- **Exercise passage**
◆ ◆ ◆ ◆ ◆
Shannon Quinn recently joined the Governor’s Opioid Task Force. The Task Force will place her as a mentor to someone with a family member suffering from an addiction, and she’ll educate them on using naloxone, branded as Narcan, which is the drug used to prevent opioid overdose deaths.
The death of her father and cousin have also motivated Shannon’s career. She now works at the CVS Health Corporate Office in Woonsocket, advising pharmacies as a member of the Pharmacy Professional Practice Team. In her role at CVS, she supports a number of initiatives aimed at helping reduce opioid misuse, including CVS’s prevention education programs, in-store drug disposal, and naloxone initiatives. She has been partnering with the URI College of Pharmacy’s Community First Responder program to run events that certify people to identify an overdose and give them a Narcan kit. Seeking to support her daughter, Jodie took the online training and went to her pharmacy in New Jersey to equip herself with Narcan.
◆ ◆ ◆ ◆ ◆
- **Work request 1**
For each statement below, say yes or no to whether it agrees with the passage about Shannon Quinn, and quote the deciding words from that passage: (a) Shannon works at the CVS Health Corporate Office in Woonsocket. (b) The Task Force will place Shannon as a mentor to a person who has an addiction. (c) Shannon has been partnering with the URI College of Pharmacy’s Community First Responder program.
- **Work request 2**
Continue the passage about Shannon Quinn, picking up after its final sentence.
◆ ◆ ◆ ◆ ◆
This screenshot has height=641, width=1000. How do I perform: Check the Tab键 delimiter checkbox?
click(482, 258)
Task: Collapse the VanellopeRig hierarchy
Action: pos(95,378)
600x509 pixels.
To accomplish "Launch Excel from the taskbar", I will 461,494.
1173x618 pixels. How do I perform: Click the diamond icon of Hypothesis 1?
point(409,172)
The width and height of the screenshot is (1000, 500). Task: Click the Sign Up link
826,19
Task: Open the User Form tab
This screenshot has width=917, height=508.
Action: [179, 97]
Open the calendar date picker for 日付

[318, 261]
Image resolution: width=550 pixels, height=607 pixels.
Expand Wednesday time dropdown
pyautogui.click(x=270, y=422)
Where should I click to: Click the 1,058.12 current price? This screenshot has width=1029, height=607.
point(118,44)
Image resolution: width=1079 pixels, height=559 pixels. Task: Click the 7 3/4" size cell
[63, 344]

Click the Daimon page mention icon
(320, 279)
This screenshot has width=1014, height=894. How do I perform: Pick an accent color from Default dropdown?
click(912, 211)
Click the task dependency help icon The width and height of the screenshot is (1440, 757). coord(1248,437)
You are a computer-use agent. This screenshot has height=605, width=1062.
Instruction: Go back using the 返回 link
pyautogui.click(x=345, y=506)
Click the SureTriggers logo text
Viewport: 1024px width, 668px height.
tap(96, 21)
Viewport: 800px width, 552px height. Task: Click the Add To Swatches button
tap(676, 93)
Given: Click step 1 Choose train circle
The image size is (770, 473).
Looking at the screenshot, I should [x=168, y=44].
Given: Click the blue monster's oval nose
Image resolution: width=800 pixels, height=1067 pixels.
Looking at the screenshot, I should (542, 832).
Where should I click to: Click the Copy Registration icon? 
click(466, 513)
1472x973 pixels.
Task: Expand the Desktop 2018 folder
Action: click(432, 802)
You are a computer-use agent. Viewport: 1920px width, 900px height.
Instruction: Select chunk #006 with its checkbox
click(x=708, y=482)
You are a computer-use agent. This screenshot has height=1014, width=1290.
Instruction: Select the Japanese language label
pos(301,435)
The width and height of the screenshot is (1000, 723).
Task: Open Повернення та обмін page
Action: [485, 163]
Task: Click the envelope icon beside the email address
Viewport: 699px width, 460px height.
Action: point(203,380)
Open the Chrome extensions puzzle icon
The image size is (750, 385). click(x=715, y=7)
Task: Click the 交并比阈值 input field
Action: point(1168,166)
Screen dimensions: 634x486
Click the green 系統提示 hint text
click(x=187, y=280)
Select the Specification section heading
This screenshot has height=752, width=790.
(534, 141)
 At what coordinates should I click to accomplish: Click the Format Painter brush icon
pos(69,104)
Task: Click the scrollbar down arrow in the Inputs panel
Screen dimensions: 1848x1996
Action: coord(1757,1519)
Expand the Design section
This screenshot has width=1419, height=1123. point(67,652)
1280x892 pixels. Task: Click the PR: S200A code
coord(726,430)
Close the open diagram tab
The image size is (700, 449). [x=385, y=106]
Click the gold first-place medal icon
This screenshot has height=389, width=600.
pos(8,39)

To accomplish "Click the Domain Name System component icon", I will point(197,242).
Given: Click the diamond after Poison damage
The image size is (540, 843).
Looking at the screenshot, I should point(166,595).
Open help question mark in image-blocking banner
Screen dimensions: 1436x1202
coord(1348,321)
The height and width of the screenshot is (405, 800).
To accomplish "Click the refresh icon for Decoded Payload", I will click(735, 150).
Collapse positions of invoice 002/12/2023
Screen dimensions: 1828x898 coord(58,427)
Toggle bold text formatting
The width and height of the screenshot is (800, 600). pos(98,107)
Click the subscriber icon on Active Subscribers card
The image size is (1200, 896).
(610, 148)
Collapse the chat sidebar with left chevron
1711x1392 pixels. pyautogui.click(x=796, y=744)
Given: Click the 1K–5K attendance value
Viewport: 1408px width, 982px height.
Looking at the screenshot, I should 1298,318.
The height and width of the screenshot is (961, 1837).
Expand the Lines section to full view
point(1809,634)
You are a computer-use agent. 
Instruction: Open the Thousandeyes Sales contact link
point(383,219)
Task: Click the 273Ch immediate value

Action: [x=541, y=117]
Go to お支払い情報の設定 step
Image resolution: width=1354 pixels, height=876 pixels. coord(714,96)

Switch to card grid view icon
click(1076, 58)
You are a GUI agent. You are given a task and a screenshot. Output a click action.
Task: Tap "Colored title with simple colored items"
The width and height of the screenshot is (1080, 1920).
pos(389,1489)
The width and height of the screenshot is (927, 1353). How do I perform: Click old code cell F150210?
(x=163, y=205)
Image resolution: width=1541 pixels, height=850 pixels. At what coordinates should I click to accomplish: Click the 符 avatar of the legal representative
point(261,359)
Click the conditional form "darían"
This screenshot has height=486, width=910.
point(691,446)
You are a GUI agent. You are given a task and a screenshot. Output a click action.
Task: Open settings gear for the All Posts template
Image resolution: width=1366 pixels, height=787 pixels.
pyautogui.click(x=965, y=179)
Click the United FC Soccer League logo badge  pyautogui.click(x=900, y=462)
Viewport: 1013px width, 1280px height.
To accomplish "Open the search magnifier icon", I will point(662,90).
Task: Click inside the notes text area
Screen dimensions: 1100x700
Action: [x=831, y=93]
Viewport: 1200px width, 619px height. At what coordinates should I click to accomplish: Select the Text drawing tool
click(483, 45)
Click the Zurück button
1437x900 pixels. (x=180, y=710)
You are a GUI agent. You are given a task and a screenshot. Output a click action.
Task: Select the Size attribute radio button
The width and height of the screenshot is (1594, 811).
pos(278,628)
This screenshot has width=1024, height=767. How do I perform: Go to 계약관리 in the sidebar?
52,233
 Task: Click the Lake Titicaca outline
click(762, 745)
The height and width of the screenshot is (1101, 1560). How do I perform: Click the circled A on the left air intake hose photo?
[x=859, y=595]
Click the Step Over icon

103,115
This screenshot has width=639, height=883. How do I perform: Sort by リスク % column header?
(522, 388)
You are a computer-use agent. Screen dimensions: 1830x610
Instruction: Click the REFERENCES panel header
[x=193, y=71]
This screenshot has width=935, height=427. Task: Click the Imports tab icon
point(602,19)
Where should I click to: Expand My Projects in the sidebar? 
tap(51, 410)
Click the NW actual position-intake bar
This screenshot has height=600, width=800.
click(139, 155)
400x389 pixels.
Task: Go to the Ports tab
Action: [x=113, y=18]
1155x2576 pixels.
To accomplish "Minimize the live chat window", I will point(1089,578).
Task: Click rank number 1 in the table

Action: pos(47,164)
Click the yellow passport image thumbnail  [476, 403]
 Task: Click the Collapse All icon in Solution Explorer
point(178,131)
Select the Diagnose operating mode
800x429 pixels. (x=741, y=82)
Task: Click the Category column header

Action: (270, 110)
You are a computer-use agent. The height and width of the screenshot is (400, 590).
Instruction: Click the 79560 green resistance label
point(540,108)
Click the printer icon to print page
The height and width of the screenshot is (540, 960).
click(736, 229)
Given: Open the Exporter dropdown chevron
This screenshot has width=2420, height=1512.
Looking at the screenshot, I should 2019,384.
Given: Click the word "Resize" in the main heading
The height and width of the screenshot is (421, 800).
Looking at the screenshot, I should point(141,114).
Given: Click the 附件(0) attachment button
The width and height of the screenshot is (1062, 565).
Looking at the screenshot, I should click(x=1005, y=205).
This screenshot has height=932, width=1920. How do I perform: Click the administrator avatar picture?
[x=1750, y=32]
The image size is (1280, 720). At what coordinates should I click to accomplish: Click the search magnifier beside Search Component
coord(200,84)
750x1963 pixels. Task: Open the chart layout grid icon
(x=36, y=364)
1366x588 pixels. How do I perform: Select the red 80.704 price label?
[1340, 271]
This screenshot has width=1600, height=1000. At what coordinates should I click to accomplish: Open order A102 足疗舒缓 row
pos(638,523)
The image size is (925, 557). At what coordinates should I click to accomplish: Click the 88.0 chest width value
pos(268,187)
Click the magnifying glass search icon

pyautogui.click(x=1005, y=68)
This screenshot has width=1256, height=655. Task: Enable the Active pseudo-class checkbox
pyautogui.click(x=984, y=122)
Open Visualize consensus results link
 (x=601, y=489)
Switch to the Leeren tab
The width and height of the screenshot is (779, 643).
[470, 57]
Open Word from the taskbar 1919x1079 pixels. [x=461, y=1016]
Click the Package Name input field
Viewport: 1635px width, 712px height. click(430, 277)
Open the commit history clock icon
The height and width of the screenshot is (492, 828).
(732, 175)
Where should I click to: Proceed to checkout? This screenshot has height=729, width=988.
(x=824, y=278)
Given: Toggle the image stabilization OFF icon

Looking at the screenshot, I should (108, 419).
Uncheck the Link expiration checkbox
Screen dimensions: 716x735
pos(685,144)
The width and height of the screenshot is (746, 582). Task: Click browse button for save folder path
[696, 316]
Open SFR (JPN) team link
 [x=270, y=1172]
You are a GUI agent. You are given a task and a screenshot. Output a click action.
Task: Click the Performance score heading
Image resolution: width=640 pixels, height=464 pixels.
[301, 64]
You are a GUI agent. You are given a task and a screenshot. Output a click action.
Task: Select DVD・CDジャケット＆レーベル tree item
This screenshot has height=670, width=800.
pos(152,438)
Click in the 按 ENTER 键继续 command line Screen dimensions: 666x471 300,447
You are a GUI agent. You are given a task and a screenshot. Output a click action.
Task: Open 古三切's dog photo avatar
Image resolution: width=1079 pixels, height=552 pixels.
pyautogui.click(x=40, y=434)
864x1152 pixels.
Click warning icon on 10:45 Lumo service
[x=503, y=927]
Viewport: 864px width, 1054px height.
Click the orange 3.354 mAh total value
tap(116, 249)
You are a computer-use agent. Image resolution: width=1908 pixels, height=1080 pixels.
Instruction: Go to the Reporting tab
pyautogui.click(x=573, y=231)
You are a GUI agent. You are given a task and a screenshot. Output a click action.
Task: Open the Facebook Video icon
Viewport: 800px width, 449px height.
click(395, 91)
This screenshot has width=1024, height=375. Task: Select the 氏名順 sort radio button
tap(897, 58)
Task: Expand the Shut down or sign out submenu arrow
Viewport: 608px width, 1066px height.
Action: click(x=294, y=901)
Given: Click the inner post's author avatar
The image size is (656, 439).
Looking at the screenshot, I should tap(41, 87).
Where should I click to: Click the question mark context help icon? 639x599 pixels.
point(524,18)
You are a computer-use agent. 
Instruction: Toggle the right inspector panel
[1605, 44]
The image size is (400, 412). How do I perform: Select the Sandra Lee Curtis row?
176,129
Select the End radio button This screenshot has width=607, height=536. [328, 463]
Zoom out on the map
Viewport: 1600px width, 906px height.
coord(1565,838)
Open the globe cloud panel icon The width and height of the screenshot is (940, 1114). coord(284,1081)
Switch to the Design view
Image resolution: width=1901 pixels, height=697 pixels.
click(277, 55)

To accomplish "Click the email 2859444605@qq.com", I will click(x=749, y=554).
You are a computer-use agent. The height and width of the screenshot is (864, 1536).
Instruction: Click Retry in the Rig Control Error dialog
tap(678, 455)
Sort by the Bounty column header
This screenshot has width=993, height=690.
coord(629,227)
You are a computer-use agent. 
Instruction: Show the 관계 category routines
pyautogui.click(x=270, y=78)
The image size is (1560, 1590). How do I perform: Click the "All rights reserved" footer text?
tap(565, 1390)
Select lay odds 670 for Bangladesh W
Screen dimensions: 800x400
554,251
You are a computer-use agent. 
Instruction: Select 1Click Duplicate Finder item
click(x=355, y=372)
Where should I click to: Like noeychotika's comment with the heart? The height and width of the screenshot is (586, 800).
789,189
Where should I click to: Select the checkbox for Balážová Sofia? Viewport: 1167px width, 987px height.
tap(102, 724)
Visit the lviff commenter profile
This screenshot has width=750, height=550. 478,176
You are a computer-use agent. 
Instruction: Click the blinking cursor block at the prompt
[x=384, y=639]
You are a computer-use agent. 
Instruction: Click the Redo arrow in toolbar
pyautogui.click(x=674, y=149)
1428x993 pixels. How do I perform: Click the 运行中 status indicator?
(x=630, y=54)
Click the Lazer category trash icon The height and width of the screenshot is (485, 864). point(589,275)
◆ ◆ ◆ ◆ ◆
- **Task response 1**
(a) Yes: "She now works at the CVS Health Corporate Office in Woonsocket"
(b) No: "a mentor to someone with a family member suffering from an addiction"
(c) Yes: "She has been partnering with the URI College of Pharmacy’s Community First Responder program"

- **Task response 2**
Rhode Island actress Ana Bess Moyer Bell is also trying to combat stigma through public awareness. She founded the drama therapy program Creating Outreach About Addiction Support Together (COAAST) in 2014, after she lost multiple friends to opioid overdoses.
COAAST, based in South Kingstown, stages plays where the characters talk about opioid addiction and substance use. After the curtain falls, the actors hold back and forth dialogues with the audience.
“I’ve stood on the stage in auditoriums where one kid in front of 600 kids will get up and say ‘I was taken away from my parents because they used heroin,’ and then it will ignite all these other kids to get up in front of each other and say a similar story,” Moyer Bell says.
“A lot of times with moms, they can talk about their children’s death, but they can’t actually name the reason why because of the stigma. It gives them a space to name the reason.”
This fall, Shannon Quinn attended one of COAAST’s events, staged outdoors in Pawtucket. She was touched when everyone in the crowd called out the names of loved ones they had lost to drugs. Her boss and her boyfriend, who have louder voices than her, helped her shout “John,” “Michael.”
“There were probably about 50 people there, and so many names were spoken,” she recalls. “It really just shows that you’re not alone.”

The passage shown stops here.